Back in 2008 when we began our journey of paying off $127,000 in debt, I would have told you I had all sorts of problems.
Money problems (particularly not having enough).
Paying attention problems.
Maybe even a spending problem.
The two problems I wouldn’t have admitted to or perhaps even recognized in my own life were my contentment or patience problems.
I’m a fairly happy person. I’ve always known that I was blessed — great parents, a loving husband, a warm bed to sleep in at night, little girls who some days drive me crazy but always fill my heart with more love than I ever thought possible. I knew that good things come to those who wait, that hard work and time yield a great reward. Even still, my eyes were blinded to my own dissatisfaction with what I had been given.
As we went through the early motions of setting up a budget, streamlining our spending, visualizing victory over debt, keeping records, learning about coupons, and more I really didn’t connect the problems of my soul and my problems with money. Maybe it was an instance of “fake it until you make it” or speaking words before they have true meaning. I knew I wanted to be free from debt. What I didn’t know was that I needed to be freed from so much more.

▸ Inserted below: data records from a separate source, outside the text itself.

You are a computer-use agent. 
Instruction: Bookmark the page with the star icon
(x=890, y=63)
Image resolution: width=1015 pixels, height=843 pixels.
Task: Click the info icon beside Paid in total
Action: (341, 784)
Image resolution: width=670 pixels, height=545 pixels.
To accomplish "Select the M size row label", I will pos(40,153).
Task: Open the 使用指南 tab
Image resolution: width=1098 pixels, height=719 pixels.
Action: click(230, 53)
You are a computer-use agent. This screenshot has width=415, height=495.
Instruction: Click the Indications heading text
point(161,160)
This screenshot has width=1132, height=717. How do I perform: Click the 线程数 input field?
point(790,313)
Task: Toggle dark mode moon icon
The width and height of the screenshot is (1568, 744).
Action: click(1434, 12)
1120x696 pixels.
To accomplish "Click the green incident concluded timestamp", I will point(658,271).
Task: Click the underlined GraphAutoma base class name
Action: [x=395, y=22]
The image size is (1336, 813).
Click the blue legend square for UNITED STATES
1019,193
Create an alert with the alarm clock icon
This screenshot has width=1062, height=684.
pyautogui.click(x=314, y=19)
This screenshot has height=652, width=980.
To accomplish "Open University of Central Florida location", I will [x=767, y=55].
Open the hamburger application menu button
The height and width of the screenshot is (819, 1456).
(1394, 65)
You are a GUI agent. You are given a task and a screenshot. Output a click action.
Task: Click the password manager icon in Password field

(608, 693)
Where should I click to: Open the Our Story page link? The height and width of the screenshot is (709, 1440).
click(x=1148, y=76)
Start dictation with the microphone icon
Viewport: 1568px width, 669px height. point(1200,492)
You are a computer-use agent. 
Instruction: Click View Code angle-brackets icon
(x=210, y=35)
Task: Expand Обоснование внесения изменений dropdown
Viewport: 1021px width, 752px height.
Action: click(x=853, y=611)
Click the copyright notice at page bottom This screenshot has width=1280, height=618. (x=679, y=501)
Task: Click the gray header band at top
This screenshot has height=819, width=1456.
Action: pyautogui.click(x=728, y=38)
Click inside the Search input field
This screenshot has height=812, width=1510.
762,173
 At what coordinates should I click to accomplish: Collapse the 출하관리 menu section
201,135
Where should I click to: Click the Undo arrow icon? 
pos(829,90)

If you want to kick debt in the teeth, you have to realize that you have much, not little.
It’s an odd shift. But let’s try it together right now. Look up from the paper for a minute. Go ahead, I’ll wait for you.
Back? What did you see? Did you see all you had? Or everything that you don’t have? Did you see four solid walls? A soft place to sit? People you love? Beautiful art? Pieces of technology? Did you look out a window and see a home safe from dangers?
Maybe you glimpsed cabinets filled with food or even a sink filled with dirty dishes attached to a faucet filled with clean water. Maybe you saw a small child scoot across the floor or a pile of laundry. Maybe your favorite things or a project in need of completion caught your eye.
My guess is that you saw a lot, not a little.
Debt? Most of the time, it’s not really a problem. It’s a symptom.
Debt can be a symptom of not getting what we want immediately when we want it, a symptom of seeing our world through a lens of poverty instead of one of wealth. We focus on all that we do not have.
We toss very good gifts aside in pursuit of something New! Improved! Bigger! Better! Prettier! Trendier! More! We look up from the paper and all we see is what we do not have. We cast down our blessings and trade them in for promises of something that will never be enough.
Can I share a little secret of the universe revealed to me through four years of sacrifice and introspection when it comes to spending? You can never have enough. You can never save enough. You can never be enough. You can never own enough … not until you realize enough is enough.
My problems of patience and contentment wrecked our finances. Honestly, I have absolutely nothing to show for it. There’s no walk-in closet filled with designer names. There are no expensive furnishings or photos of luxury vacations.
It’s kind of sad that most of what we wanted via the $16,500 in credit card debt was so temporary — a meal out on the town, a bargain deal, extra grocery items that we didn’t need. All because we didn’t realize the wealth already in our possession.
Kicking debt in the teeth requires you to inventory all you have with fresh eyes. How can it be used? What will you do with your great wealth? Are you missing a miracle because you see all you don’t have instead of all that you’ve been given?
Pause and look up. Take an accurate account of what you already have. Those, my friends, are very good gifts. Change your lens and then begin the battle of slaying your debt.